The main CPU 506 sets the high temperature detection temperature (first temperature threshold) to K [° C.] and sets the high temperature detection release temperature (second temperature threshold) to L [° C.] after the optical disk device 1 is powered on. (Step ST1), the seek address near the cooling fan 3 is set to M (Step ST2), and the necessary minimum capacity (capacity threshold) of the data in the buffer memory 503 is set to R (Step ST3).
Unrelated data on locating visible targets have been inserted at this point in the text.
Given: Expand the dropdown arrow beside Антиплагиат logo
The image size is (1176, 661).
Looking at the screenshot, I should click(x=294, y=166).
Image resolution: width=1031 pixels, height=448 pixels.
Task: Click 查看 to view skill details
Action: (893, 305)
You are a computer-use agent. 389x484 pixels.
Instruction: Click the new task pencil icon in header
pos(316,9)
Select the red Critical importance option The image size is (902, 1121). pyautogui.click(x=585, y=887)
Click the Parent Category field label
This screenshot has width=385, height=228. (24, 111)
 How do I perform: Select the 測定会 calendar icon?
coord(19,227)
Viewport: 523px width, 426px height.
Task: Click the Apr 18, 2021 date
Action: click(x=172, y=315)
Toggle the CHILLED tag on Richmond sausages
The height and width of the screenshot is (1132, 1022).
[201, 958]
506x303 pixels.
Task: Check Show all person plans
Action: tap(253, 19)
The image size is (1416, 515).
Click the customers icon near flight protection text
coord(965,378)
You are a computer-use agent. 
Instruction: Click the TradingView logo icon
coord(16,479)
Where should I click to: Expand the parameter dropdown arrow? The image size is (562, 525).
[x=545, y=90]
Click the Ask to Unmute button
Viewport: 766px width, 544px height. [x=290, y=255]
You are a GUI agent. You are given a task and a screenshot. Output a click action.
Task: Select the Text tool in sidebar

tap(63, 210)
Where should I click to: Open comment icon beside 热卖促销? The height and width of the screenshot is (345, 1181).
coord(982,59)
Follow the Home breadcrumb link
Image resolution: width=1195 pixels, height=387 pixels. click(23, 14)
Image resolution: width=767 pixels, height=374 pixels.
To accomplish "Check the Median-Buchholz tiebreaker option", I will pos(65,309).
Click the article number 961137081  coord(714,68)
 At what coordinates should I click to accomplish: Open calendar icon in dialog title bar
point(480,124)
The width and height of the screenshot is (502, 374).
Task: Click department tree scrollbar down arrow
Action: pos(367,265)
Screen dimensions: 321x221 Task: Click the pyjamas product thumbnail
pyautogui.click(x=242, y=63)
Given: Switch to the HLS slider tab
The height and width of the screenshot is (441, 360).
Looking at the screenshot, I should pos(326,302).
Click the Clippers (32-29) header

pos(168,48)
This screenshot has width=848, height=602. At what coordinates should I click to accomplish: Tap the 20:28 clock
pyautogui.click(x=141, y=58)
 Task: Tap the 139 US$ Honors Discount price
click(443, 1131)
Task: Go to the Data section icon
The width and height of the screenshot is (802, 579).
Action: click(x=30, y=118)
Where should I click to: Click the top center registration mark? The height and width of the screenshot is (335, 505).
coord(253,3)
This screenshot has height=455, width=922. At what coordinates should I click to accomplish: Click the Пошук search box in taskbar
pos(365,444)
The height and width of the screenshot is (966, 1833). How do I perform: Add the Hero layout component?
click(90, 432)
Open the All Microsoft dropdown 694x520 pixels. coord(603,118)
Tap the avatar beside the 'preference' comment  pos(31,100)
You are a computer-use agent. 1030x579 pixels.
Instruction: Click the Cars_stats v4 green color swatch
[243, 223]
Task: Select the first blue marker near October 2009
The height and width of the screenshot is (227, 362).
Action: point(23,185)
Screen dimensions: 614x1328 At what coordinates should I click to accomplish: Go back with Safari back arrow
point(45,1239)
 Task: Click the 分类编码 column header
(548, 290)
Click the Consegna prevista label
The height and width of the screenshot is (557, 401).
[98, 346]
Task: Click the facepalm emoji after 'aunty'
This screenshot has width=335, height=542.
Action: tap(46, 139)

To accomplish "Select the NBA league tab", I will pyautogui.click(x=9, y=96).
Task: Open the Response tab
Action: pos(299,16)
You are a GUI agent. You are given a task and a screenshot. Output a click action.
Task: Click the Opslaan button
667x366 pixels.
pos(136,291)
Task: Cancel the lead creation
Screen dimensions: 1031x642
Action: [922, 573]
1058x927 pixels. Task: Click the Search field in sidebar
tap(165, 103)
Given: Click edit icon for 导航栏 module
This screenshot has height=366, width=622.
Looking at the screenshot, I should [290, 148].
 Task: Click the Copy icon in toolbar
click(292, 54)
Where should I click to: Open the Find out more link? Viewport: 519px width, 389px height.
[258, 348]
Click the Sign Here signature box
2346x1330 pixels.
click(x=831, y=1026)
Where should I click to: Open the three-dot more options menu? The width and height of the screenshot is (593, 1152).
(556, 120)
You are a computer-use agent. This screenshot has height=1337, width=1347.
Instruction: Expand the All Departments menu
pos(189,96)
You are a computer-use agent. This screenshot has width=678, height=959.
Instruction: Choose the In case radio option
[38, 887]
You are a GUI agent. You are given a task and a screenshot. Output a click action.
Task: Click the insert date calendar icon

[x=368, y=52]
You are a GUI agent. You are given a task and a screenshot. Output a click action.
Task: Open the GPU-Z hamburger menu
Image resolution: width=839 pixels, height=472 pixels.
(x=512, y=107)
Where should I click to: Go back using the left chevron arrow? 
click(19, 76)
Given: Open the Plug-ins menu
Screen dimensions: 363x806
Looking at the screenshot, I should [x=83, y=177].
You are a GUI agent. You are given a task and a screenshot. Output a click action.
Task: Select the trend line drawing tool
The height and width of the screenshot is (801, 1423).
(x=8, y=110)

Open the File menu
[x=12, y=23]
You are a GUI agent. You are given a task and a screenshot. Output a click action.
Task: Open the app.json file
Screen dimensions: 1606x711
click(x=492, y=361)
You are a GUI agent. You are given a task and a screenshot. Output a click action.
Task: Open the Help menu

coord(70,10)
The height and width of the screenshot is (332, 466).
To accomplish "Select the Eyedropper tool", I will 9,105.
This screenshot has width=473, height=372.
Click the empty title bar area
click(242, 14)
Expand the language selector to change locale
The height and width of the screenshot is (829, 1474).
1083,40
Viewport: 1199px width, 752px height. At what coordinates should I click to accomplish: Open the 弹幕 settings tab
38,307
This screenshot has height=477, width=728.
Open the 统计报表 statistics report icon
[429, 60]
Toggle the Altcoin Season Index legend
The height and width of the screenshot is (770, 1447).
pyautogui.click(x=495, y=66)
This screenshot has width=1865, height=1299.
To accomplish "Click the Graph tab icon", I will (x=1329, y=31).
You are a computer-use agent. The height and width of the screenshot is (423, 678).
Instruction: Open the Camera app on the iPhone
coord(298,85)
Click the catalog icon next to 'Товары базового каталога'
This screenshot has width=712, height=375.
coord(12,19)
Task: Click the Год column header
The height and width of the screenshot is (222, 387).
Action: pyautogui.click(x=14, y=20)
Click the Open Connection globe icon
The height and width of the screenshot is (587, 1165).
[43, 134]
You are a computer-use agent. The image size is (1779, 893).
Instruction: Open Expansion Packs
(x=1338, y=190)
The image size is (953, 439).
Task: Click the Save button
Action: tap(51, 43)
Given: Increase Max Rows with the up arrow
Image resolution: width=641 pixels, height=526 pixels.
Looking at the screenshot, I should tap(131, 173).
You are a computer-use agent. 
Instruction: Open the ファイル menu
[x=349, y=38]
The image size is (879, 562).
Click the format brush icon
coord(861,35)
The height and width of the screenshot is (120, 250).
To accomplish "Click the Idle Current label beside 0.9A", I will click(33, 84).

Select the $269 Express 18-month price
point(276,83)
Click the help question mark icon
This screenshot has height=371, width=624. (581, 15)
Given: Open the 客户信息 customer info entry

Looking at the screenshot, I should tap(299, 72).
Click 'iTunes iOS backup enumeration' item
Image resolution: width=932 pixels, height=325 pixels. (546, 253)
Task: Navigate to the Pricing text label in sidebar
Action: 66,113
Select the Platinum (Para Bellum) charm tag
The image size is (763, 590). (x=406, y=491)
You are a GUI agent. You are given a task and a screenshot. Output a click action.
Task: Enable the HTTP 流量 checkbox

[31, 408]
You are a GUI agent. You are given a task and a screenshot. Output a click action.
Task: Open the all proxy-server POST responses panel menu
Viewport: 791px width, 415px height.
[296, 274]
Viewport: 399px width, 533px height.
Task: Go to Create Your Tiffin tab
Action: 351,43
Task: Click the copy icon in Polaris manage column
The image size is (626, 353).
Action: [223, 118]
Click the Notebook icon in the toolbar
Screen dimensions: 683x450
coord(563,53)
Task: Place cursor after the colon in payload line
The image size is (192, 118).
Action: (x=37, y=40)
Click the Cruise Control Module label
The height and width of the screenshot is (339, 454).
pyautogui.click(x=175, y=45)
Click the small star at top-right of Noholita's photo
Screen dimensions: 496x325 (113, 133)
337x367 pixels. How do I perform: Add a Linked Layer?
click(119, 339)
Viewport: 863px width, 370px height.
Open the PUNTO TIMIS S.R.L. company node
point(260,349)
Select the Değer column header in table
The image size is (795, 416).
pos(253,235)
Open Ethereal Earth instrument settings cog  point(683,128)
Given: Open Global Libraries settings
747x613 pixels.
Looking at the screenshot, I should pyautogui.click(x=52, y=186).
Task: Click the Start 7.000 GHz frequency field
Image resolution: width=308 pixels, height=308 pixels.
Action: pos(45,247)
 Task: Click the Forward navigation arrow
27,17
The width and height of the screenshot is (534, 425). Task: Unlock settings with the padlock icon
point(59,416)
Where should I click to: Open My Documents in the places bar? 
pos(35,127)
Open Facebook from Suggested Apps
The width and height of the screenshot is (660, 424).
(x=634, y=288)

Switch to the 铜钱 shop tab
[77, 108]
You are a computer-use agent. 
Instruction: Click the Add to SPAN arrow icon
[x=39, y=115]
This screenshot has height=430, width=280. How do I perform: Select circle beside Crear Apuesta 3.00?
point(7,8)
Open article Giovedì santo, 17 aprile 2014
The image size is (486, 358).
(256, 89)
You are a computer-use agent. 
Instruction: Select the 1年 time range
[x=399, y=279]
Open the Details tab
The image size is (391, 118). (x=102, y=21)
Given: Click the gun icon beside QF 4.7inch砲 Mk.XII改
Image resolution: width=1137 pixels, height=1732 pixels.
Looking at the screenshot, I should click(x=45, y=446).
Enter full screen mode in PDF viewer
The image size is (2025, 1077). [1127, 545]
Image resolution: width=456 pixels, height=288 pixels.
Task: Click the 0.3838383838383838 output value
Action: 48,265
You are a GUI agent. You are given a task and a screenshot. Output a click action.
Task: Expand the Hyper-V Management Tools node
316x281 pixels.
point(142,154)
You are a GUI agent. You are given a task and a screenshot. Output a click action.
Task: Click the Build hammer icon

K, L, M, and R are values given to the main CPU 506 in advance.
The high temperature detection temperature K is, for example, the upper limit value (for example, 85 ° C.) of the operation guarantee temperature at which the optical pickup PU operates stably. The high temperature detection release temperature L is set to a value lower than the high temperature detection temperature K (for example, 60 ° C.).
The required minimum capacity R of data in the buffer memory 503 is a data capacity required for the AV decoder unit 504 to continue reproducing video and audio data when data reading from the optical disk 8 by the optical pickup PU is interrupted.

FIG. 2 schematically shows the arrangement of the optical pickup PU, the guide shaft 403 and the screw shaft 408 among the components accommodated in the optical disc apparatus 1. The optical pickup PU is guided by the guide shaft 403 and reciprocates in the radial direction A.
For example, when the cooling fan 3 is installed at the B1 position of the housing 2, the optical pickup PU is closest to the cooling fan 3 at the B1 position when the optical pickup PU moves to the B2 position. . Alternatively, when the cooling fan 3 is installed at the C1 position of the housing 2, the optical pickup PU is closest to the cooling fan 3 at the C1 position when the optical pickup PU is moved to the C2 position. To do.
In the example of FIG. 2, the position where the optical pickup PU is closest to the cooling fan 3 is the seek address M in order to enhance the cooling effect of the optical pickup PU. However, the position is not limited to this position, and the cooling fan is not limited to this position. It is sufficient if the airflow near 3 is large.

  In step ST4, the main CPU 506 instructs each unit of the optical disc apparatus 1 to start the reproduction operation of the optical disc 8. Further, the main CPU 506 starts monitoring the temperature P [° C.] of the optical pickup PU measured by the temperature sensor 7 and the data capacity Q of the buffer memory 503 (step ST5). When the temperature P of the optical pickup PU is lower than the high temperature detection temperature K (step STST6 “YES”), the main CPU 506 performs the cooling mode (steps ST8 to ST13) during the reproduction operation, and the temperature P of the optical pickup PU is high. When the temperature is equal to or higher than the detected temperature K (step ST6 “NO”), the cooling mode (steps ST14 to ST20) at the time of detecting the high temperature is performed.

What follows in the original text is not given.